小野田寛郎(おのだひろお)さんをご存知ですか?

第二次世界大戦中にフィリピンのルバング島に派遣され、戦後も約30年戦闘を続けたことで有名です。フィリピンに関係する有名人の1人ですね。

今回は小野田寛郎さんについて詳しく調べてみました。

目次

第二次世界大戦中の小野田寛郎

小野田寛郎さんは1922年生まれ。元陸軍少尉です。

中学校卒業後、貿易会社に就職し、中華民国勤務になります。

1942年に徴兵検査を受けて陸軍に入隊、1944年12月にはフィリピンに派遣されます。師団長の横山静雄中将から以下の訓示を受け、これが戦後のゲリラ戦に繋がったとされます。

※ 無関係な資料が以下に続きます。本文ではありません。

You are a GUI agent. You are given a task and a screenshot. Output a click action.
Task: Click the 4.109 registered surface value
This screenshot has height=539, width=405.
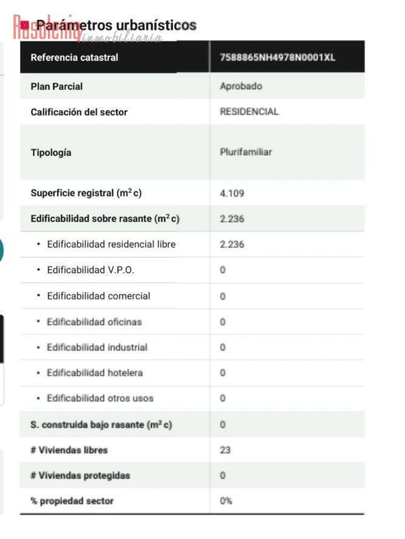point(232,193)
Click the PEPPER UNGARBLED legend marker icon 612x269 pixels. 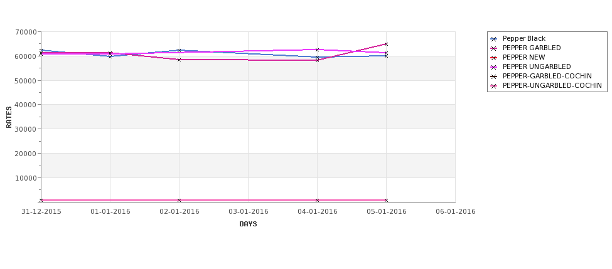[494, 67]
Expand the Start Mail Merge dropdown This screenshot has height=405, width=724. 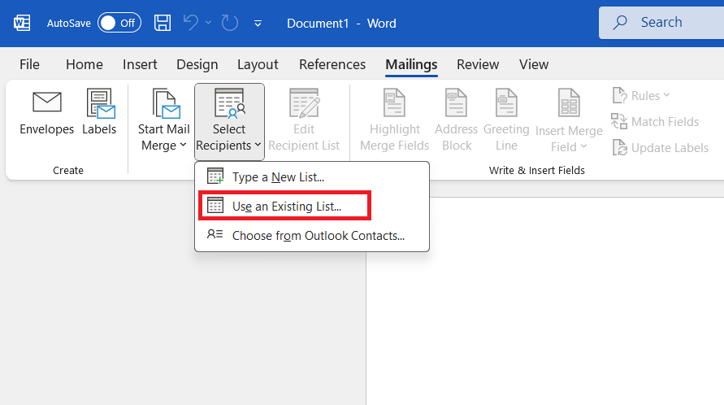click(164, 120)
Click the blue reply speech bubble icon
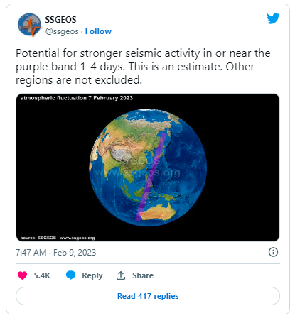This screenshot has width=295, height=318. click(x=70, y=275)
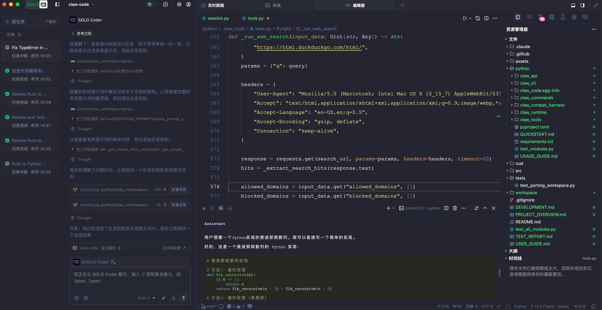Viewport: 602px width, 310px height.
Task: Switch to the 终端 tab
Action: [273, 5]
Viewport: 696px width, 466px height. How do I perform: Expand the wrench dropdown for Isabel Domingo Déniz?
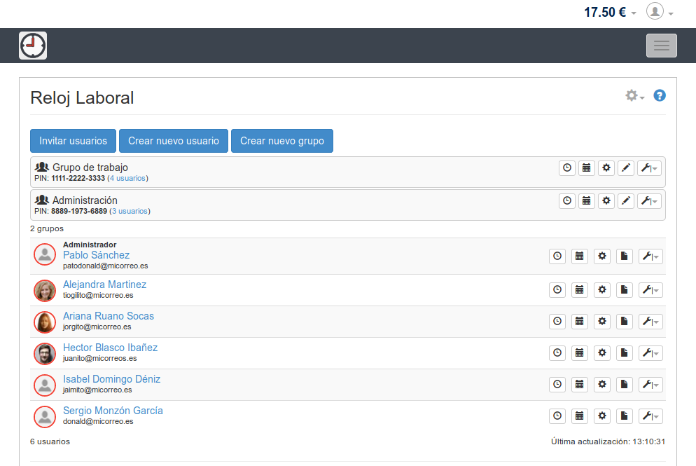[x=650, y=384]
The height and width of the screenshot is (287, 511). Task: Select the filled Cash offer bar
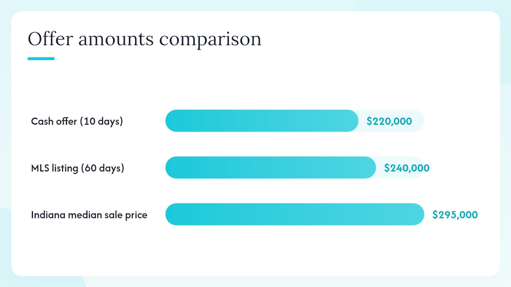coord(262,121)
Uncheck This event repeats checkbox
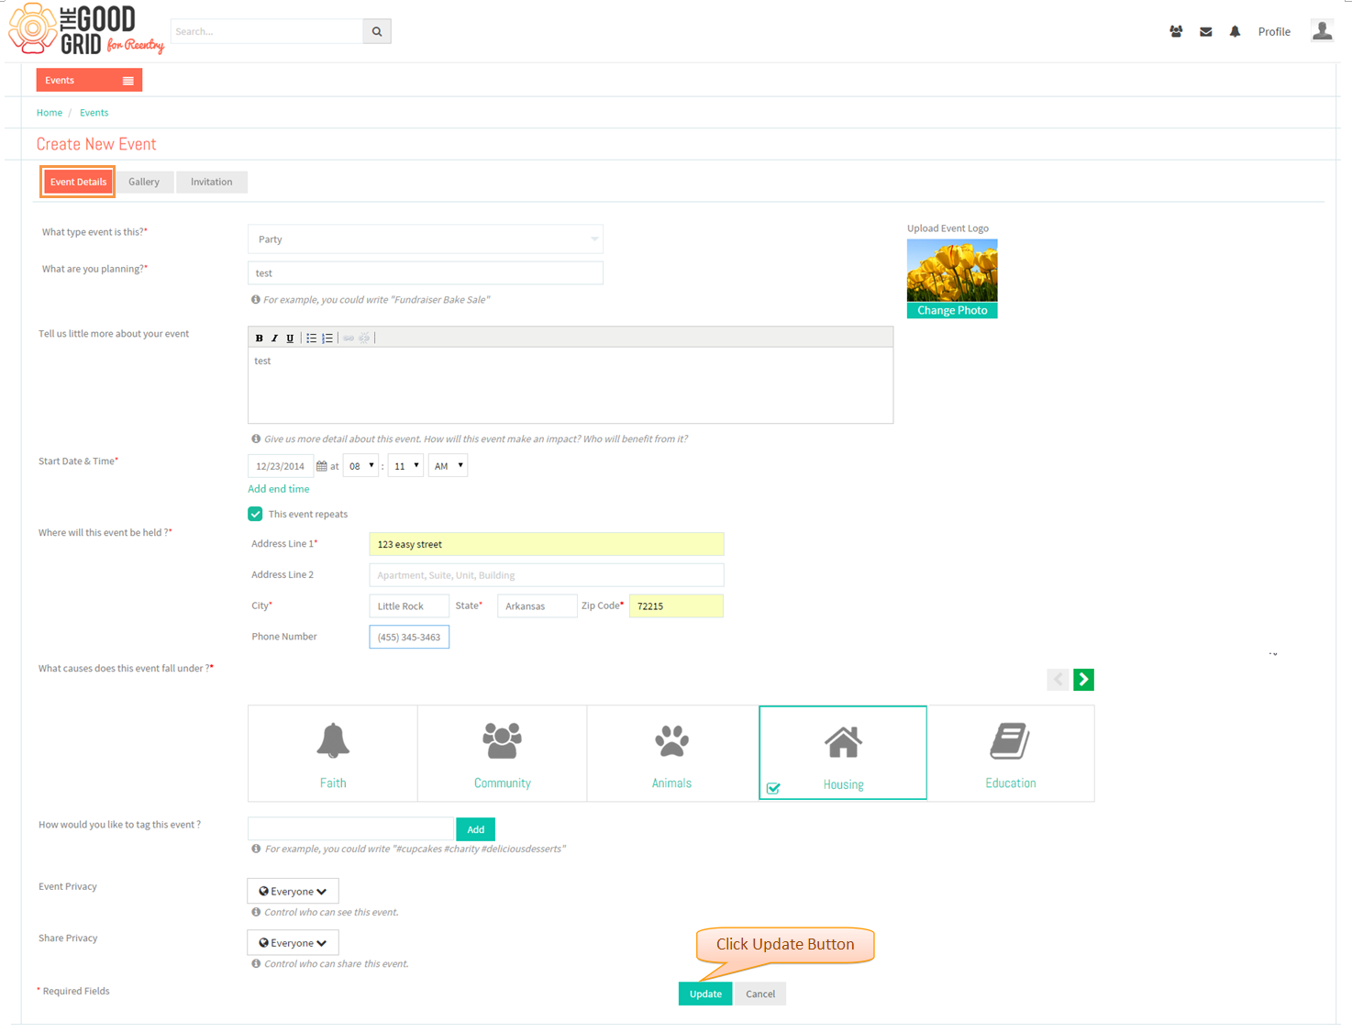The image size is (1352, 1033). (x=255, y=514)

「玉砕は一切まかりならぬ。3年でも、5年でも頑張れ。必ず迎えに行く。それまで兵隊が1人でも残っている間は、ヤシの実を齧ってでもその兵隊を使って頑張ってくれ。いいか、重ねて言うが、玉砕は絶対に許さん。わかったな」

Wikipedia

1944年12月31日ルバング島に着任。1945年8月を過ぎても任務解除の命令が届かなかったためルバング島の密林で情報収集と諜報活動を続けます

終戦後の小野田寛郎

当時は4人で活動していましたが、1950年一等兵赤津勇一が投降したことで、ルバング島に小野田ら3人の残留日本兵がいることがわかりました

フィリピンは1946年にアメリカから独立しますが、小野田らはその後も国内にとどまるアメリカ軍との戦闘を続けます。

ターシャ
ターシャ

上官の命令は絶対でした

それだけでなく、祖国のために戦い続けます

1974年に救助されるまでの29年間で日本は大きく経済成長し、小野田寛郎自身もそれを知っていました。捜索隊が残していった新聞には1964年の東京オリンピックや東海道新幹線開業などのニュースもありましたが、小野田はアメリカの傀儡政権だと思ったそうです。

また、朝鮮戦争やベトナム戦争に向かうアメリカ軍機を見て、戦争が継続していると思い込みます。

1954年には伍長島田庄一が、1972年には上等兵小塚金七が戦死し、ルバング島の残留日本兵は小野田寛郎1人となりました。

小野田寛郎の救助

小野田寛郎さんの発見、救助には鈴木紀夫という青年が関わっています。鈴木は大学を中退し、バックパッカーとして世界を巡るような人物でした。

ニワトリ
ニワトリ

パンダ、小野田寛郎、雪男に会いたいという変わった若者

セブユキさん
セブユキさん

若くして海外を放浪する点では通じるところがあります

1972年に小野田寛郎に会うためにルバング島に向かい、1974年2月、小野田との接触に成功します。鈴木は状況を説明し、帰国を促しましたが、小野田は上官の命令がない限り動かないと拒否します。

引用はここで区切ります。